Me
admiran porque, durante mi silencio, escondo los misterios de la noche. Observo,
mientras espero turno, la oscuridad del cielo, y a esos agujeros donde la
tiniebla no cae les pongo nombre. Me creen heredero de una dinastía de
iluminados, el último superviviente de aquellos que, habiendo conocido el caos,
interpretaron el movimiento de esos ojos de fuego cuando decidieron establecer
un orden para conseguir el usufructo de cada versículo de firmamento.
Me
admiran cuando dibujo sobre el suelo, durante esos instantes en los que no se
me puede negar el poder, lo que los demás rechazan cuando llegan las sombras
porque son temerosos de mirar más allá de lo que sus antorchas alumbran. Me
respetan porque yo he nacido con el privilegio del valor, que nunca confesaré
que es desvergüenza, para haber planificado el boceto de la primera pirámide,
donde todo inició su camino hacia la luz. Y me deslizo entre inconscientes siendo
yo un conspirador. Pero como me admiran, preferirían inclinar el suelo antes de
admitir que ese monumento a su ceguera está escorado por mis caprichos diarios.
Y aun así me siento orgulloso. ¿Acaso se puede pretender más del simple ejercicio
de la presencia?
Nací
cuando no existía la palabra y en cada lenguaje enseñé a las especies a interpretar
mi nombre. Algunos aprendieron a temer mi llamada, pero los más a esperarla con
esa ansiedad que ahuyenta al miedo. Para algunos soy la inspiración y no puedo evitar
que otros vean en mí al mejor compañero con el que expirar. Y sólo tengo un
rival que no es más que la otra cara de yo mismo.
Y
aunque algunos me acusen, ¿cómo no resultar vanidoso? Utilizan los mil rostros
con los que aparezco para estampar en ellos una firma que realce la importancia
de ganarse esquina en un museo. Me cantan por las calles y en las tabernas, y
en las plazas encienden fuegos para bailar amañando la baraja y celebrar que
por una noche haya vencido a la oscuridad. La historia siempre me ha esperado,
durante la guerra para comenzar la batalla y en la paz para terminar la
cosecha. Pero nunca conseguirán llegar con palabras hasta donde siento. A
veces, esperanza porque esa niña haya madrugado para ver cómo le devuelvo un
padre que ayer decidió dejar de ahogarse en la última botella de licor. Otras,
compasión por el moribundo que invierte las fuerzas que le están prestando en
suero para levantarse de la cama y no marcharse al mundo del que vengo sin la
promesa de reincidir.
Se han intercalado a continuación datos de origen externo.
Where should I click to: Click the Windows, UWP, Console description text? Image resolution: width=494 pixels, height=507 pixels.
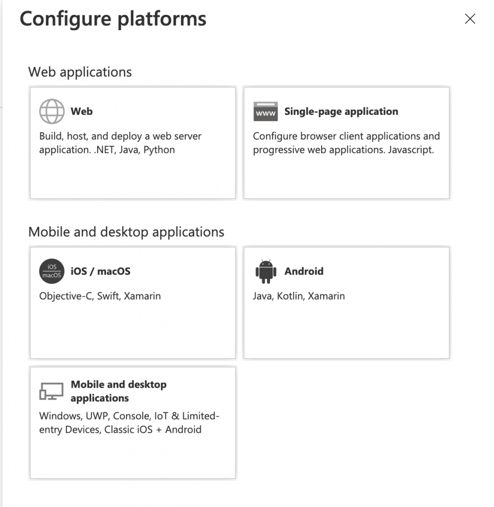[129, 422]
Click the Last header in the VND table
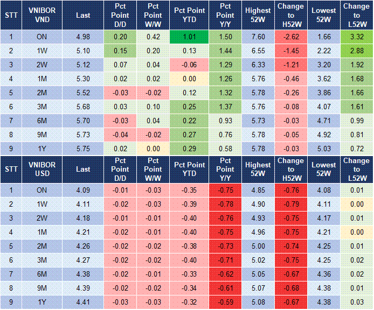 [x=83, y=16]
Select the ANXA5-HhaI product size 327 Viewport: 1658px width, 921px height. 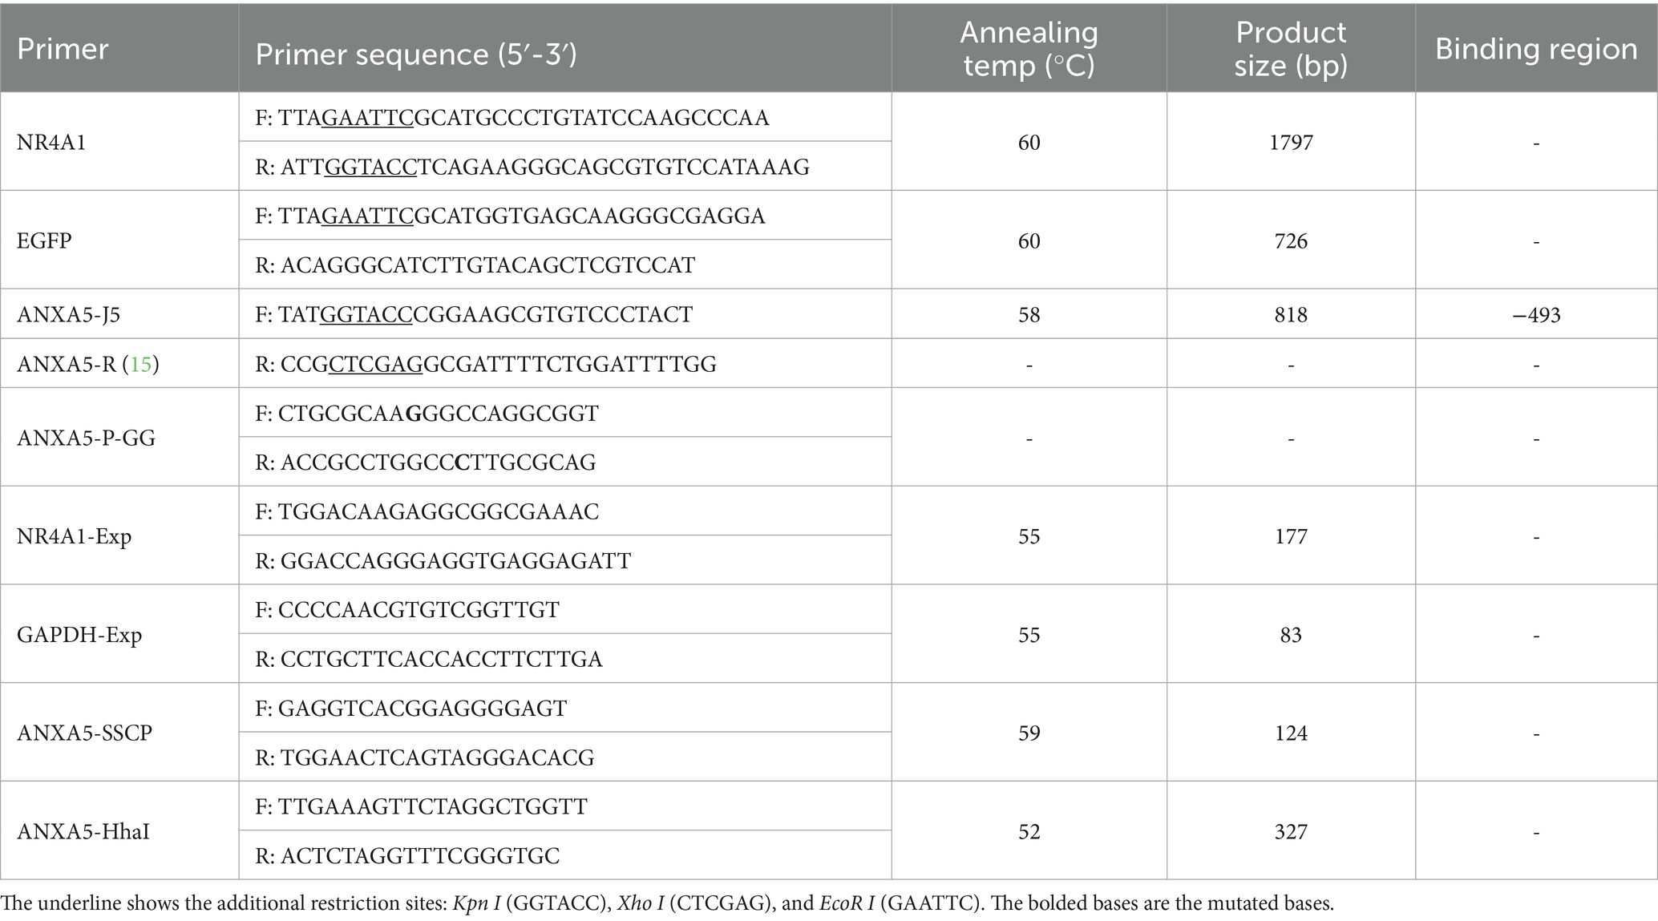(1291, 831)
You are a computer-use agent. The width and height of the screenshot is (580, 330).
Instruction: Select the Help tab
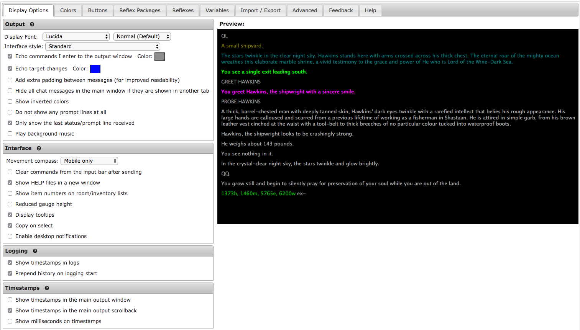tap(370, 10)

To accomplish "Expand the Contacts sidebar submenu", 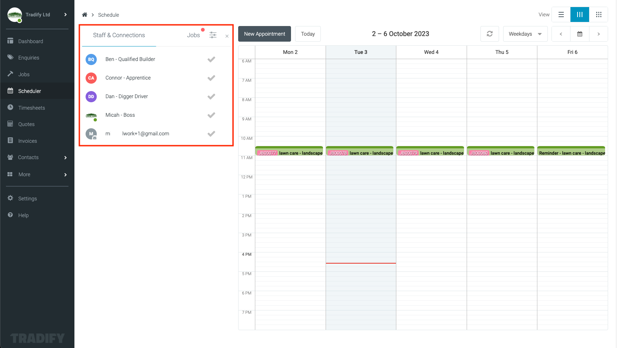I will coord(65,158).
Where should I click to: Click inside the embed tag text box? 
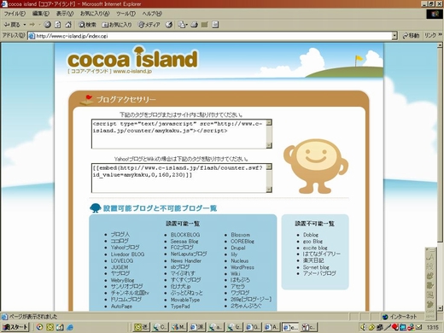(179, 178)
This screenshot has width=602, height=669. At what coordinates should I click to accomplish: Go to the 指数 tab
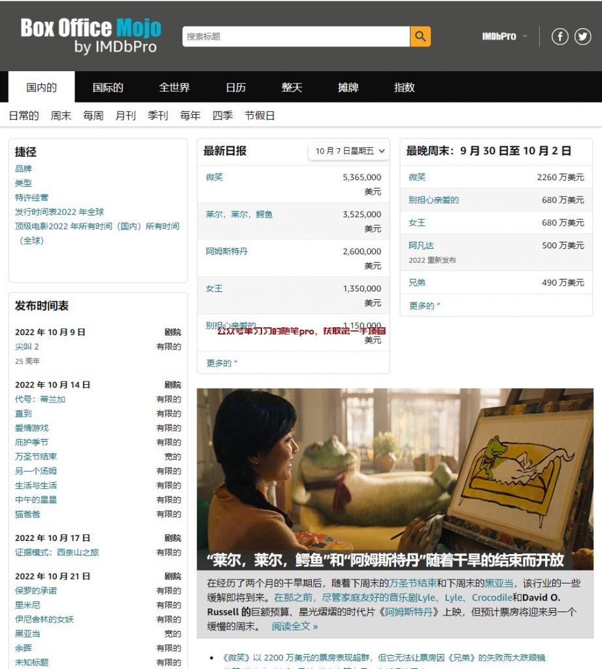404,88
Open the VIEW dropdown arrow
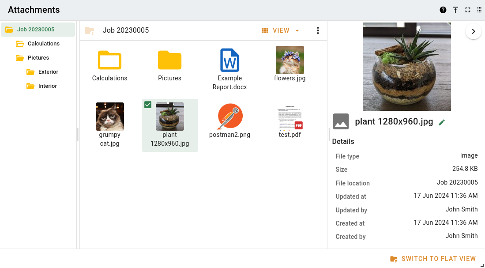485x268 pixels. [297, 30]
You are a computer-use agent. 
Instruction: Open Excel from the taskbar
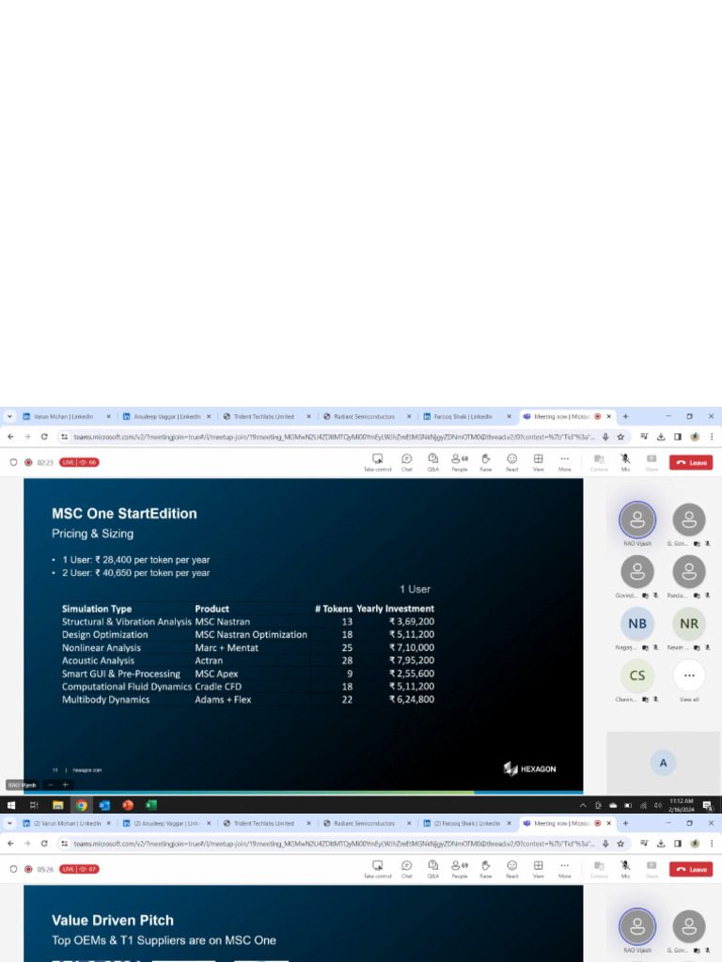[x=151, y=805]
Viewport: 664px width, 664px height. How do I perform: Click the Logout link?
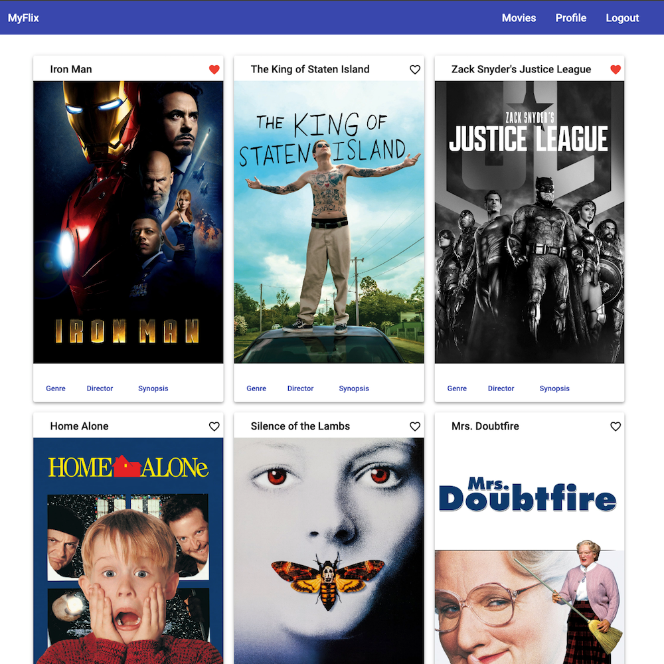(x=622, y=18)
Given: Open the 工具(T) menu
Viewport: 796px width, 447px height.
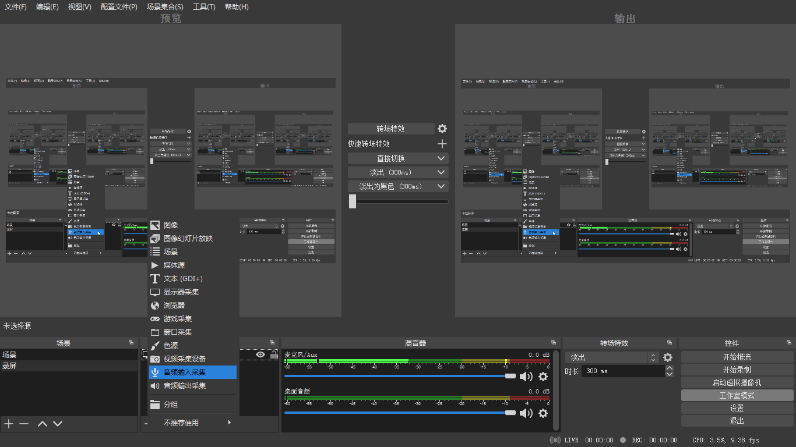Looking at the screenshot, I should pos(204,7).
Y las más, tristeza por los que no ven en mí la
oportunidad de saberse hermanos de quienes me han esperado entre cartones.
Ahora
que recuerdo… De entre todos mis recuerdos nunca olvidaré cómo siempre me recibían,
era su liturgia diaria. Sentados en el mismo banco bajo la farola, ilusionándose
al ver que su luz se difuminaba porque llegaba yo, cada día con un poco de
adelanto utilizando la primavera por excusa. Me saludaban, y apoyándose en una vida
que se les escapaba entre las manos salían del parque arrastrando los pies. Hasta
que lo vi solo a él, desamparado y decidido a mantenerla en su memoria respetando
la ceremonia. Y lloré contagiado por su invierno, y porque en invierno yo
también conozco la soledad de los bancos vacíos.
Me esforcé como lo hago cuando no
soy culpable de olvidar mi traje de gala en el armario, ese por el que el mundo
se interrumpe para admirarme, y en aquella ocasión aprendí que hay emociones dentro
de las que uno más uno sólo necesitan ser dos sin aditivos. La primera noche
juntos y el propósito de despedirla apoyados en la barandilla donde las olas terminan
su baile con las sirenas. Los encontré saboreando ese beso en el que es capaz
de vivir un verano y con los ojos cerrados durante ese parpadeo por el que se
desliza lo que no había hasta convertirse en lo que no puede faltar. Y sonreí
ante su desinterés cuando me marché ignorado porque yo también conozco los
descuidos que produce el amor, y cuando coqueteo con las diferentes versiones
de la vida, olvido los cantos del gallo, resplandores dorados o negros
nubarrones, el olor de los campos ayer recién cortados o el salado empuje de la
bruma del mar; y me convierto en ruido de trenes o silencios solitarios con
olor a café, en malas noticias o en esa presencia de la que acabamos de apercibirnos porque ya no está.
Me
admiran porque aparezco cuando los sueños todavía sobreviven, cuando la mirada
se empieza a despertar y es capaz de imaginar un nuevo horizonte, porque la
noche a veces es traidora, un laberinto en el que nos hemos perdido y yo me presento como la
puerta de salida. Y porque cada comienzo es renacer, por eso me llaman amanecer.